Bybit’s rollout of franc-to-crypto peer-to-peer trading in Rwanda has run straight into a legal wall. Rwanda’s National Bank said after launch that any use of the Rwandan franc in virtual-asset payments, conversions, or P2P crypto trading remains illegal under current law.
The warning did not read like a tentative policy signal or a wait-and-see response. The central bank framed the issue as a clear legal prohibition, immediately raising the stakes for platforms that offer FRW trading rails and for users who may assume those services come with normal financial protections.
Please be reminded that the Rwandan Franc (FRW) is the only legal tender in #Rwanda.
Crypto-assets are NOT authorized for payments, FRW conversion, or P2P trading involving FRW under the current framework.
The public is urged to avoid such transactions due to serious financial… https://t.co/elY0cht67h
— Central Bank of Rwanda (@CentralBankRw) April 5, 2026
Rwanda is drawing a hard line on FRW crypto rails
The timing makes the message even more consequential. Just days earlier, on March 31, 2026, a draft Virtual Asset Service Provider bill advanced after passing general principles, setting the stage for a future licensing regime while making clear that current activity still falls outside the law.

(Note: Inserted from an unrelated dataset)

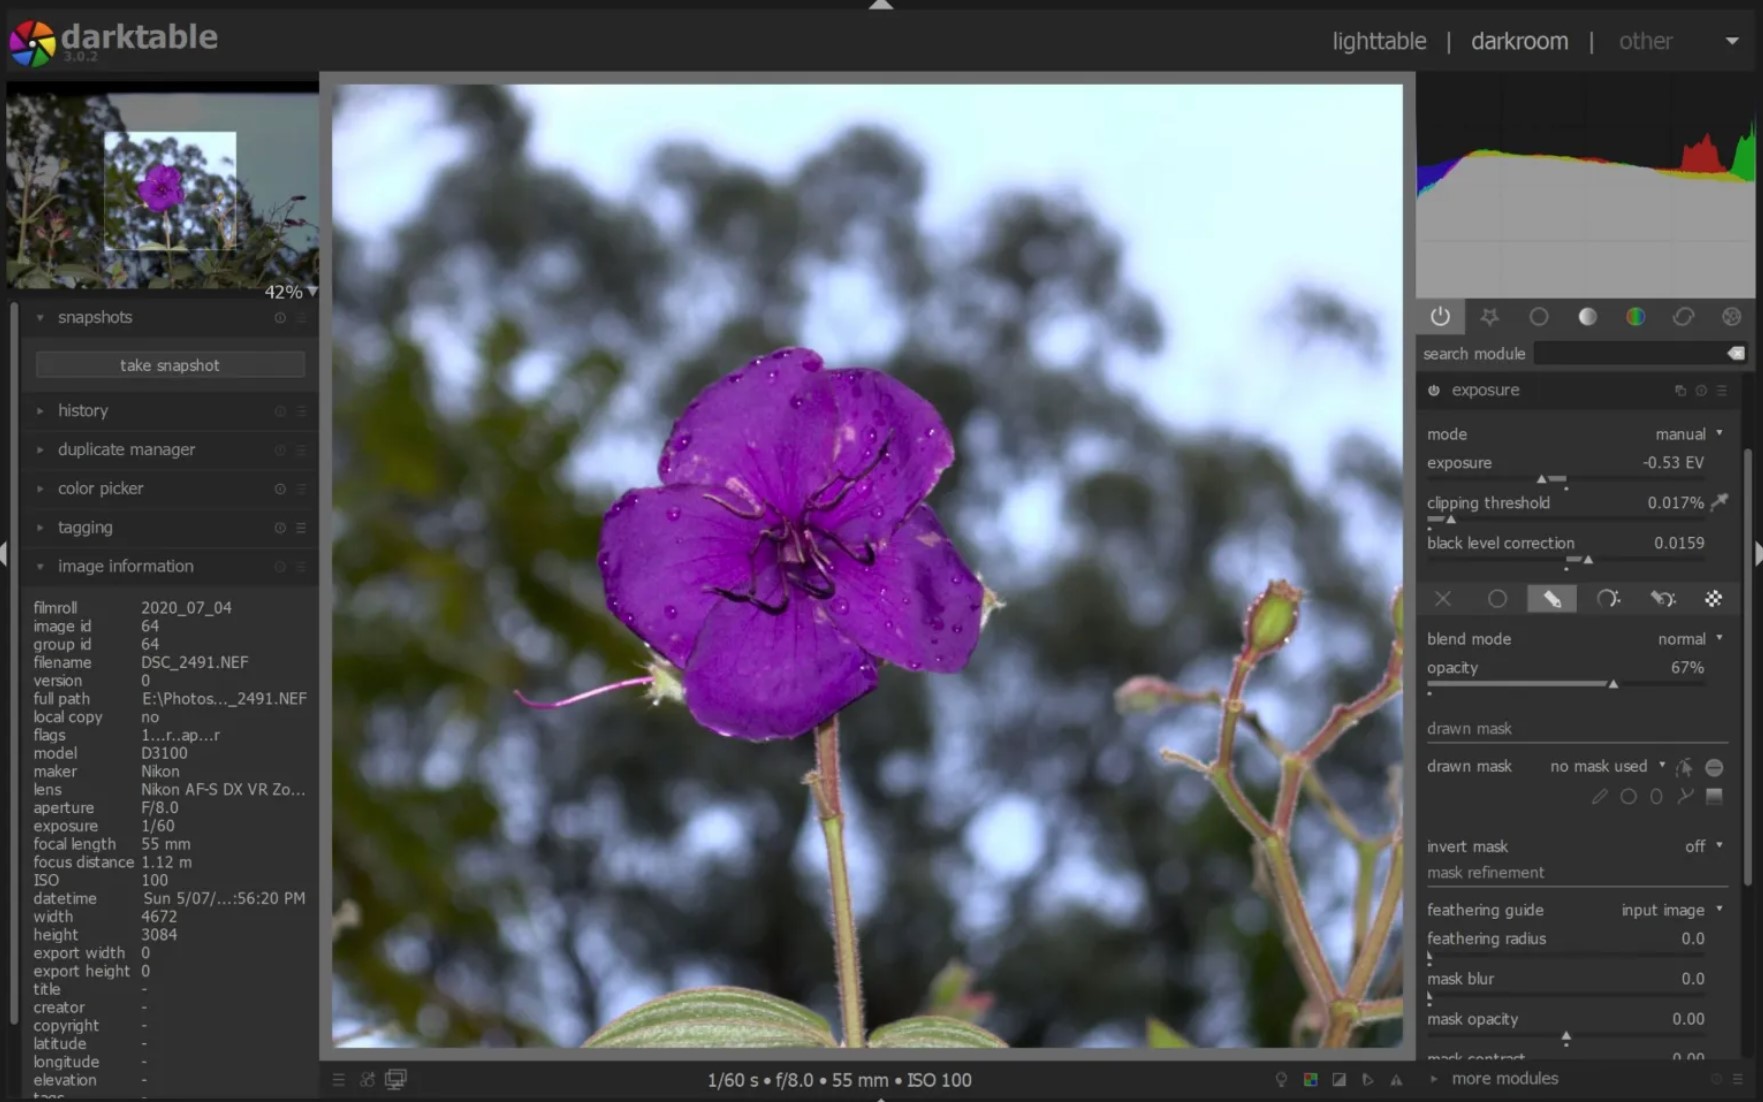Viewport: 1763px width, 1102px height.
Task: Choose parametric mask blending icon
Action: coord(1607,599)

That means the current regulatory posture leaves little room for interpretation. For platforms operating in Rwanda, the practical choice is now binary: remove FRW support from P2P trading or continue under the risk of enforcement, including fines that can reach 30,000,000 FRW for unlicensed operators.

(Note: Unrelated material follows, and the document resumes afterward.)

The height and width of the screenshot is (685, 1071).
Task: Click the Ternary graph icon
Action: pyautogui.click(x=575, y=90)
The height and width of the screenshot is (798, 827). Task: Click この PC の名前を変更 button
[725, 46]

The draft law also draws firm boundaries around what crypto can and cannot become inside the country’s financial system. It does not recognize cryptocurrencies as legal tender and explicitly bars the issuance of tokens pegged to the Rwandan franc, cutting off any near-term path for local stablecoin-style payment architecture.

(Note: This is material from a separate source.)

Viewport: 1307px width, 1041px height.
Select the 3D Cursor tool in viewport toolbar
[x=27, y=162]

Platforms now face immediate product and compliance pressure
That puts product teams in a difficult position because FRW P2P trading was built to simplify fiat entry and reduce friction for local users. Now, the same feature that offered convenience has become a direct regulatory exposure point, forcing a rethink of onboarding, payment flows, merchant access, and dispute handling.
In practice, that likely means removing or hiding FRW options, adding explicit legal notices, and restructuring user journeys that once led directly into local-currency crypto trades. What had been a relatively simple payment path may now turn into a more complex sequence that redirects users to supported rails or blocks activity altogether until licensing rules become operational.
The user side of the issue is just as important. Anyone trading through FRW-based P2P channels under the current framework may be doing so without clear statutory protection or reliable legal recourse if something goes wrong, which turns a compliance issue into a direct consumer-risk issue.
The next phase depends on licensing, not improvisation
Until Rwanda’s supervisory framework is fully defined, the available options remain narrow. Platforms can either suspend FRW P2P support now or wait for a formal licensing path that would allow them to re-enter the market under clear legal conditions.
That delay will come with costs. Removing local-currency rails is likely to increase friction, slow conversion flows, raise abandonment rates, and force broader updates across wallet support, merchant agreements, customer-service scripts, and operational processes.
Still, the direction from regulators is unambiguous. Rwanda is not closing the door on future virtual-asset activity, but it is making clear that any legal participation involving the franc must come through a licensed framework rather than through fast-moving product rollouts that arrive ahead of the rules.